Compare Strings in Dot-Separated Version Format

1. Overview

An important activity we often perform during version upgrades of a software product is version comparison. More importantly, if the activity is done through a bash script, then comparing strings in dot-separated version format becomes a vital task.

In this article, we’ll discuss algorithms to compare two strings in dot-separated version format to determine which one is the latest version (that is, which version number is greater). We’ll also take a look at other external utilities (part of the Linux marketplace) that can aid in doing the Version comparison.

2. What Is a Version Number?

A version number is a string that is used to identify the unique state of a software product. A version number of the form A.B.C.D, which contains ‘A’, ‘B’, ‘C’, ‘D’ either as numbers or string literals, is a string of numerical or string fields mostly separated by dots. Under semantic versioning, these fields generally represent the hierarchy where the first two fields represent major (A) and minor (B).
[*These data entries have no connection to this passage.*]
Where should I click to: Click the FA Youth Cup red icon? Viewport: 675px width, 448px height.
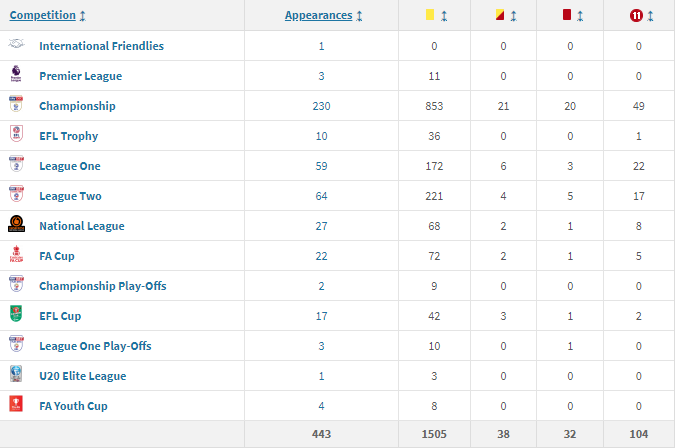pyautogui.click(x=16, y=405)
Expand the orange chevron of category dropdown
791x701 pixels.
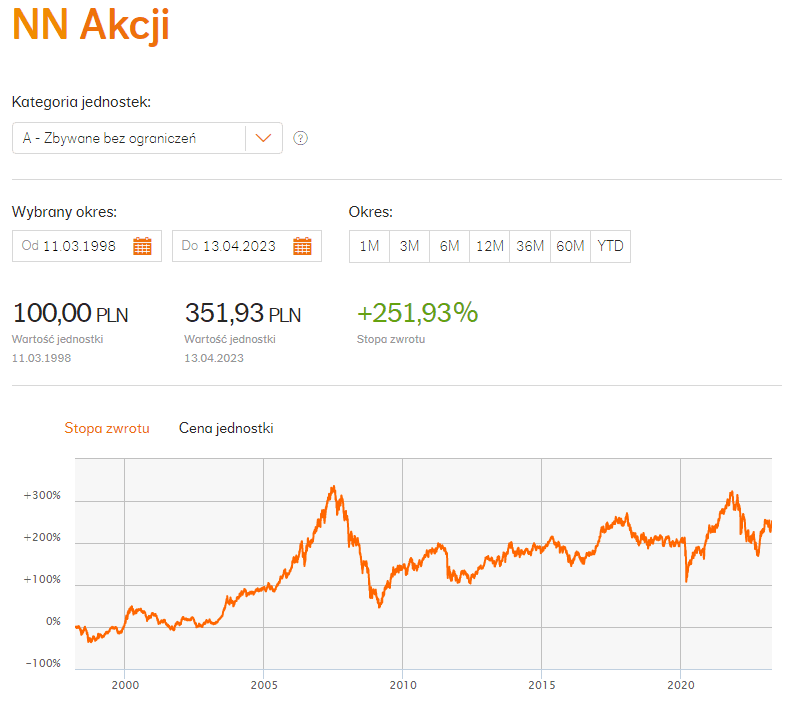(x=264, y=138)
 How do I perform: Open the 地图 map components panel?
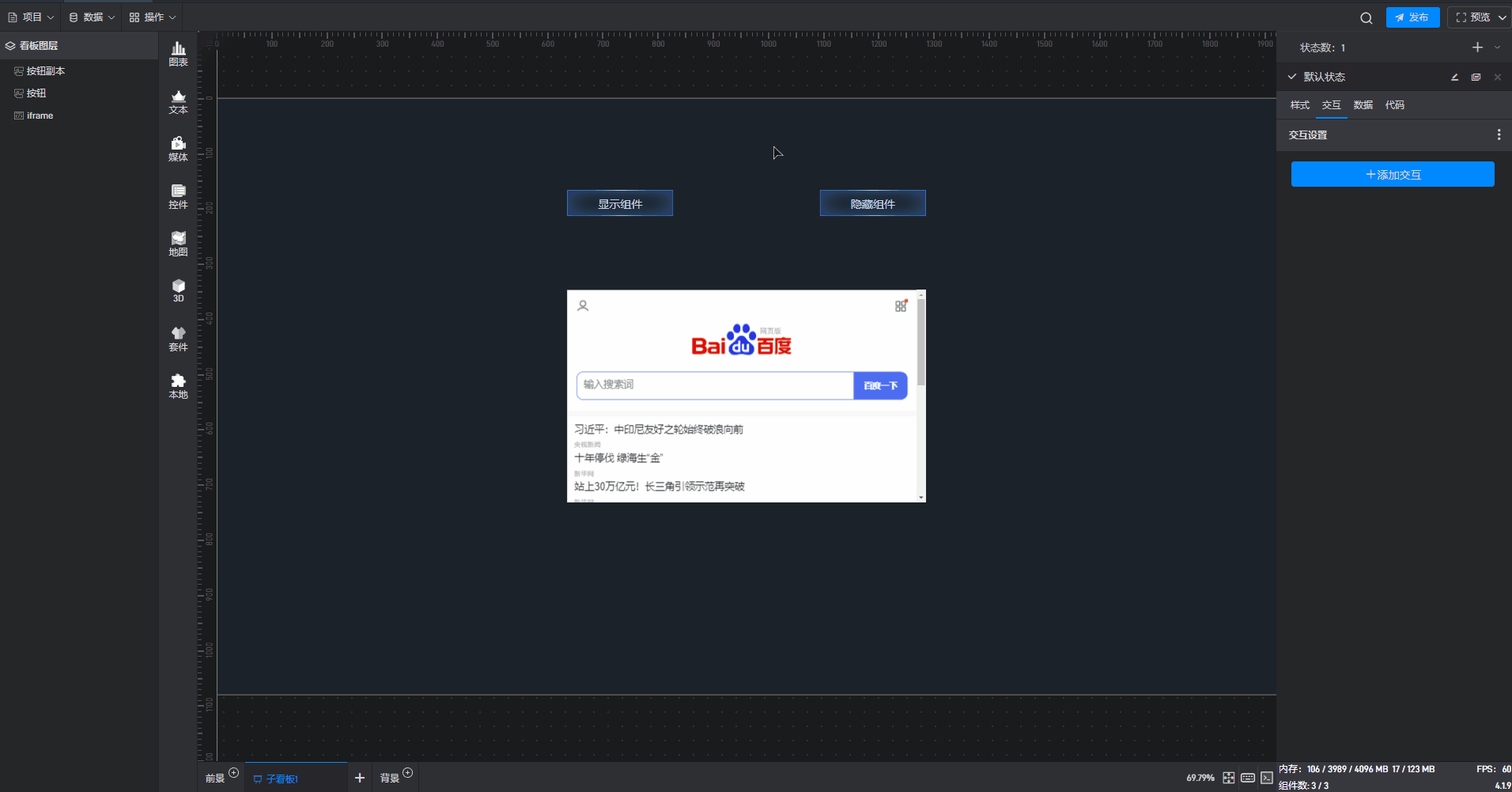point(178,244)
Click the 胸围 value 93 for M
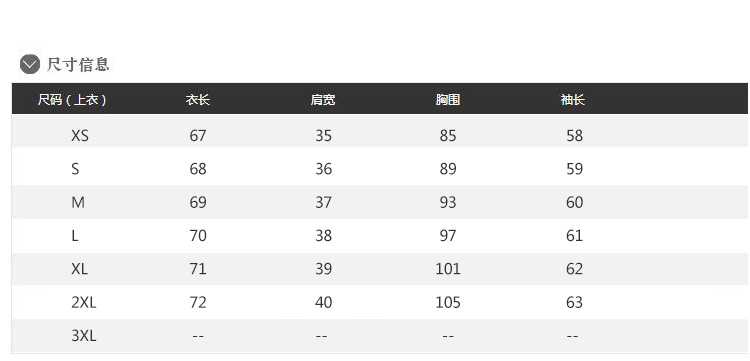Image resolution: width=750 pixels, height=361 pixels. coord(448,202)
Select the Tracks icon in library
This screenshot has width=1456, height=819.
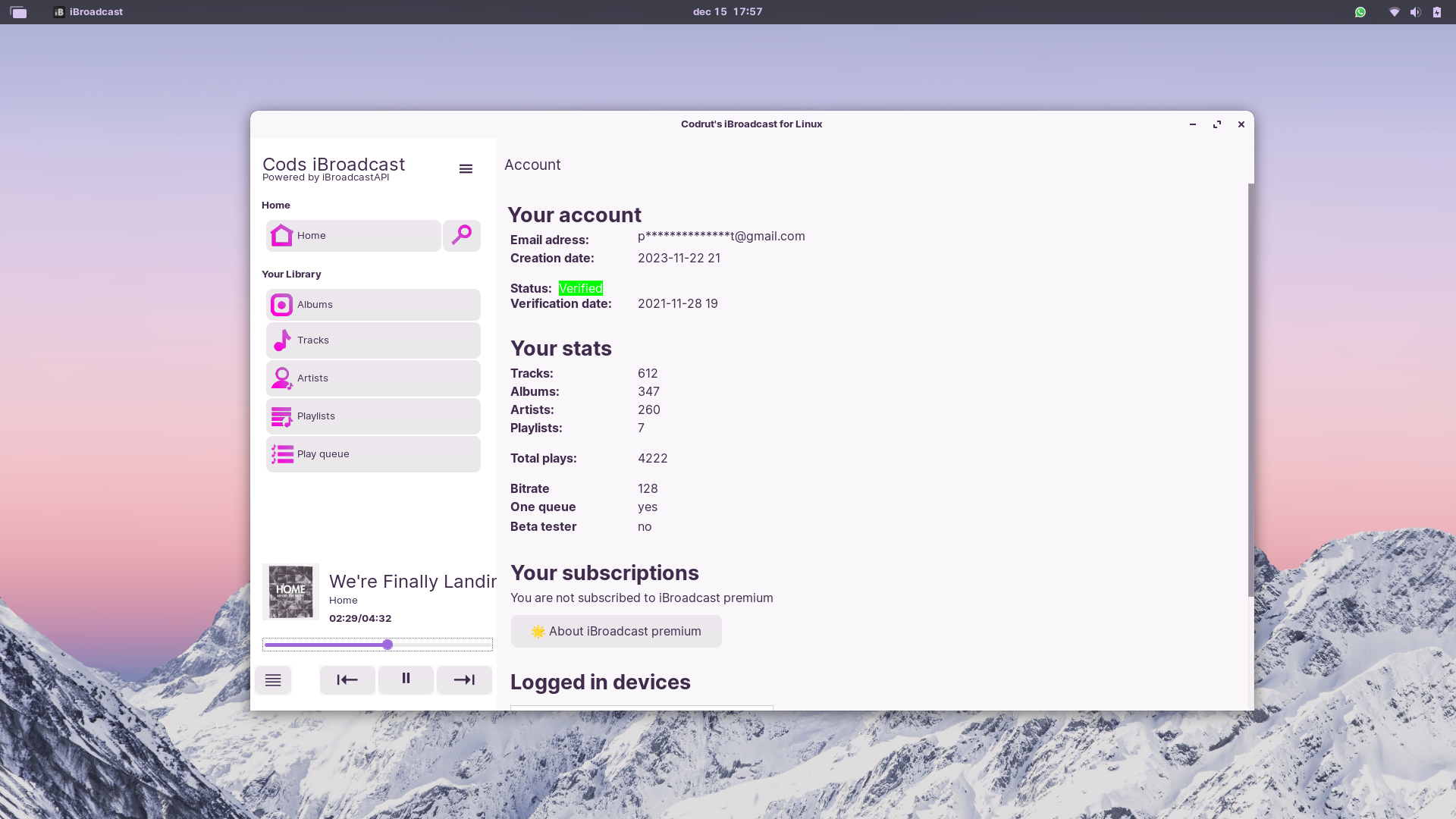tap(281, 340)
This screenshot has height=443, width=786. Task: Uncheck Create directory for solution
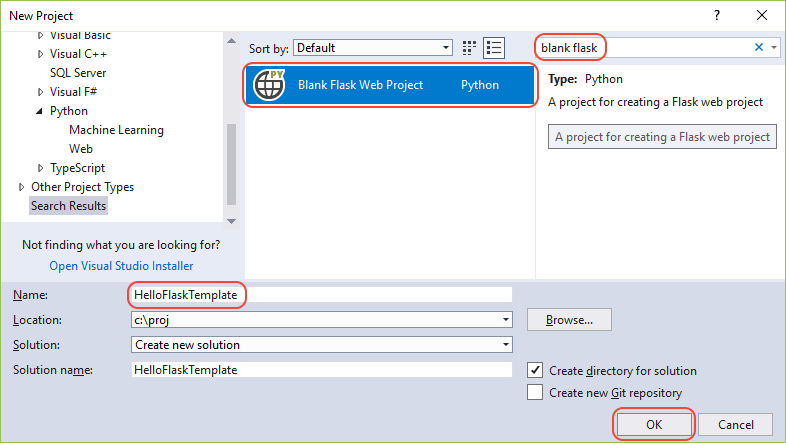tap(535, 370)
The third field is the “patch number” (C). The rightmost field (D) is called the revision but it may also be referred to as “Build” or “build number”:

Now, the question comes: “Is there any direct way we can compare strings in dot-separated version format – for example, 2.4.5 and 2.8 and 2.4.5.1 – in Bash? The answer is no, it’s not possible to compare them directly. But, we can compare the inherent fields to find the latest version.

3. Version Comparison Without Using Any External Utilities

Based on the nature of the fields in version strings, we’ll illustrate a few solutions that compare two strings in dot-separated version format in Bash. Under three different scenarios, we’ll focus on solving the problem by using bash built-ins.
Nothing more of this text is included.